
    To ALL you Self-Rightious Economist I say, don't try your Preachings upon those whom use the NHS, since if ALL Economist can already afford to pay for Private Treatment, then just go ahead and do so, since YOU CAN afford to already.

  • Comment number 4.

    Professor Bell is to be congratulated for bringing the debate back to basics. The reason for care in the community and the rise in Care Home provision is and was twofold. Firstly it kept people out of long stay hospital beds which are and were hugely expensive. Secondly generally long stay Hospital beds provided a much poorer quality of care, yes patients were nursed and fed, but little was provided in terms of caring for the whole person.
    If we remove free personal care, then something will have to replace it, it seems to me that it is foolish to assume because you start charging that nothing else will change. I have experience of just how many people are supported at home, partially by provided service but mainly by family and friends, this is the great unpriced part of our care system, and without them we would indeed have a crisis.
    At heart there is a fundamental principle at stake in this matter, do we believe in an NHS free from cradle to grave, or do we intend to amend this bedrock principle and if we do the consequences could be profound for all of us and not just financially.

  • Comment number 5.

    The NHS is not free. Further, those that pay the most are the least likely to use it. What is fair in that?

    The biggest beneficiaries of long term healthcare support seem to be those that contribute the least, understand the benefit system and shout the loudest.

    How is it that there are so many people in our society that feel entitled to so much but when it boils down to it have actually contributed very little?

  • Comment number 6.

    Any sort of charging is unfair. As someone points out some people are paying for the health service but make little use of it while others are no longer paying tax , but make a lot of use of it. They however have paid their dues over the years when they did pay tax. What is truly unfair is those who neither work nor pay tax, indeed live totally off the taxpayers being treated free by the health service as a right. Some types of treatment also should not be free at any time, cosmetic surgery purely for vanity and treatment for self inflicted obesity for instance which should not be paid for out of the public purse. Treatment for addiction should also,while it cannot be refused , be on a least cost and results only basis.

  • Comment number 7.

    I'd like to see all hospital patients charged for their meals. Nobody gets free meals at home, so why are they free in hospital? I also think hospitals could make a fat profit by selling food to order to the patients.

    Go into any hospital ward, and the great majority of patients are eating food brought in by their friends/families (usually takeaways), because they don't like the free hospital food. There's a gap in the market there.


  • Comment number 8.

    Another attempt to punish those that have saved and contributed all their lives when they need help the most.

    Basic, free and equitable care for all is what we paid our taxes for.

    A basic level of care is all that is required and should be offered to all.

    I would then have no objection if people were then be given a choice of whether they wish to pay for an upgraded service (private rooms, TV etc). That however would be seen as elitist and unfair by the social cohesion diversity obsessed brigade.

    When those with savings or assets start having their basic care means tested then that is when the NHS dies.

  • Comment number 9.

    I thought that the National Insurance Contributions were meant to cover this. Or has the NI become like the Road Fund Licence, just another not so stealthy tax.

  • Comment number 10.

    Why don't people ask the politicians about the real financial black hole that is underfunded NHS pension costs?

    According to COINS NHS Scotland spent £42 113 000 on unfunded pensions in March 2010.

    Why doesn't Professor Bell (or even the media) look at COINS?

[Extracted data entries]
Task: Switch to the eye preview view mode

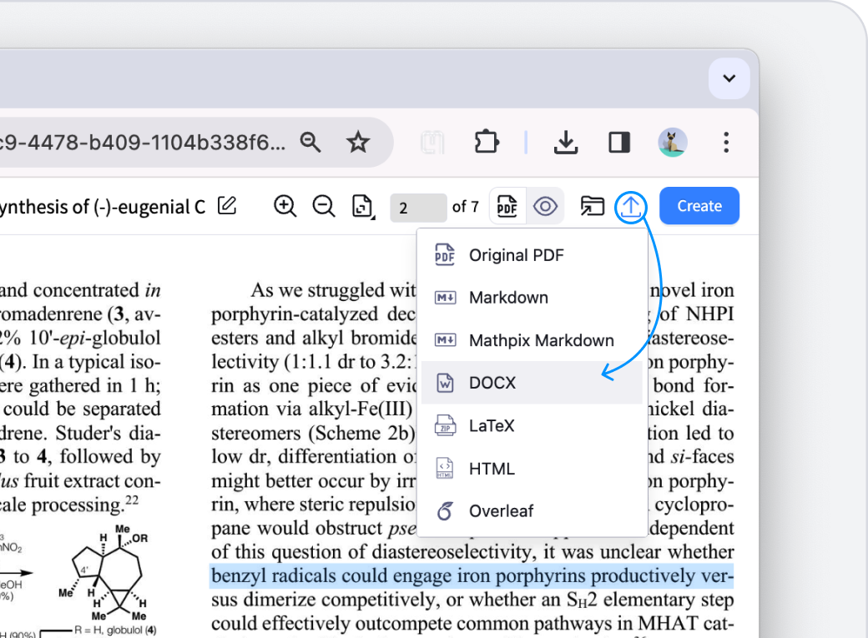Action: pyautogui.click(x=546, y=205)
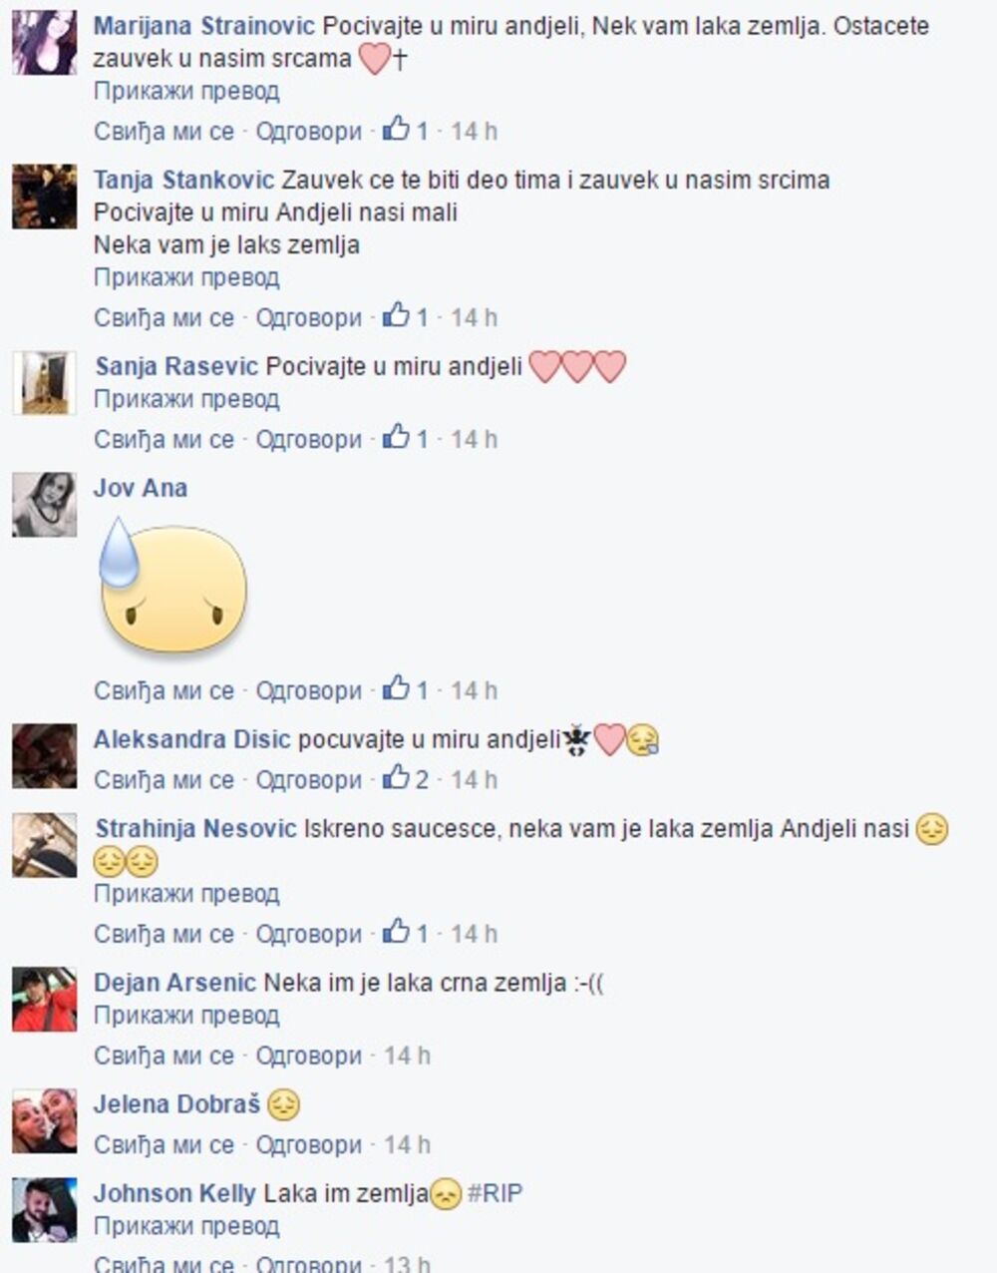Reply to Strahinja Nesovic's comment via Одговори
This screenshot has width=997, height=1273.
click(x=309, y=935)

#### LIST OF TASKS:
A - Based on the reader comments about NHS charging, decide whether each statement agrees with the text: (i) Comment 7 claims that most patients on a hospital ward eat food brought in by friends or family. (ii) Comment 6 holds that cosmetic surgery done purely for vanity should be provided free. (iii) Comment 10 reports NHS Scotland's spending on unfunded pensions in March 2010.
B - Write out the passage of the reader comments about NHS charging starting at the words "Basic, free and" and ending at the words "Comment number 9.".

#### ANSWERS FOR EACH ITEM:
A -
(i) Yes: "the great majority of patients are eating food brought in by their friends/families"
(ii) No: "Some types of treatment also should not be free at any time, cosmetic surgery purely for vanity"
(iii) Yes: "According to COINS NHS Scotland spent £42 113 000 on unfunded pensions in March 2010."

B -
Basic, free and equitable care for all is what we paid our taxes for.

    A basic level of care is all that is required and should be offered to all.

    I would then have no objection if people were then be given a choice of whether they wish to pay for an upgraded service (private rooms, TV etc). That however would be seen as elitist and unfair by the social cohesion diversity obsessed brigade.

    When those with savings or assets start having their basic care means tested then that is when the NHS dies.

  • Comment number 9.